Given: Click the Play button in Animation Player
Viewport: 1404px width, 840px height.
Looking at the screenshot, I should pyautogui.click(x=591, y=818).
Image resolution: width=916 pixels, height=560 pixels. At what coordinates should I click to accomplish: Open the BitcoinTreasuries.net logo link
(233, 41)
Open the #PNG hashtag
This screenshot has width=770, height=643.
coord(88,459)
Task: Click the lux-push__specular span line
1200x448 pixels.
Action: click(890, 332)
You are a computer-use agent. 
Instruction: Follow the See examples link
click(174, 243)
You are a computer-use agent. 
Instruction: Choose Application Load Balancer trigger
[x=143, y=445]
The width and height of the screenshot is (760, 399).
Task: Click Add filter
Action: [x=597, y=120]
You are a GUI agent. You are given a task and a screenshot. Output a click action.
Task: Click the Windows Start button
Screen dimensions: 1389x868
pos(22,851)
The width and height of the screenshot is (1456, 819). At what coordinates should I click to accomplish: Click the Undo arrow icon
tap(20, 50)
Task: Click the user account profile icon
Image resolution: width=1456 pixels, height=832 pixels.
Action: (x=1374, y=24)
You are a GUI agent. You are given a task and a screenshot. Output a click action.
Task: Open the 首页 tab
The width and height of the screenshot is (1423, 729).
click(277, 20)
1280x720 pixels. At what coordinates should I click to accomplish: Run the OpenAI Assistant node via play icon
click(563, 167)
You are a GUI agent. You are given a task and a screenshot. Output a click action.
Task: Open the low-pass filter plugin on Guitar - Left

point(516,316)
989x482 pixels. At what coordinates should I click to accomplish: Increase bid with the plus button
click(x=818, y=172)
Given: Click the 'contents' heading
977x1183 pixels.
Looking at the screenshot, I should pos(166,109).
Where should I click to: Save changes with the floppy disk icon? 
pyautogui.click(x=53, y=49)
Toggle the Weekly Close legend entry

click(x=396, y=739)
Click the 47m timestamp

▸ Challenge: Output the listing as a numbered list, from its first line through the line containing "Looking at the screenshot, I should pos(166,109).", both included, with blank lines omitted.

▸ Output:
1. Given: Click the Play button in Animation Player
2. Viewport: 1404px width, 840px height.
3. Looking at the screenshot, I should pyautogui.click(x=591, y=818).
4. Image resolution: width=916 pixels, height=560 pixels. At what coordinates should I click to accomplish: Open the BitcoinTreasuries.net logo link
5. (233, 41)
6. Open the #PNG hashtag
7. This screenshot has width=770, height=643.
8. coord(88,459)
9. Task: Click the lux-push__specular span line
10. 1200x448 pixels.
11. Action: click(890, 332)
12. You are a computer-use agent. 
13. Instruction: Follow the See examples link
14. click(174, 243)
15. You are a computer-use agent. 
16. Instruction: Choose Application Load Balancer trigger
17. [x=143, y=445]
18. The width and height of the screenshot is (760, 399).
19. Task: Click Add filter
20. Action: [x=597, y=120]
21. You are a GUI agent. You are given a task and a screenshot. Output a click action.
22. Task: Click the Windows Start button
23. Screen dimensions: 1389x868
24. pos(22,851)
25. The width and height of the screenshot is (1456, 819). At what coordinates should I click to accomplish: Click the Undo arrow icon
26. tap(20, 50)
27. Task: Click the user account profile icon
28. Image resolution: width=1456 pixels, height=832 pixels.
29. Action: (x=1374, y=24)
30. You are a GUI agent. You are given a task and a screenshot. Output a click action.
31. Task: Open the 首页 tab
32. The width and height of the screenshot is (1423, 729).
33. click(277, 20)
34. 1280x720 pixels. At what coordinates should I click to accomplish: Run the OpenAI Assistant node via play icon
35. click(563, 167)
36. You are a GUI agent. You are given a task and a screenshot. Output a click action.
37. Task: Open the low-pass filter plugin on Guitar - Left
38. point(516,316)
39. 989x482 pixels. At what coordinates should I click to accomplish: Increase bid with the plus button
40. click(x=818, y=172)
41. Given: Click the 'contents' heading
42. 977x1183 pixels.
43. Looking at the screenshot, I should pos(166,109).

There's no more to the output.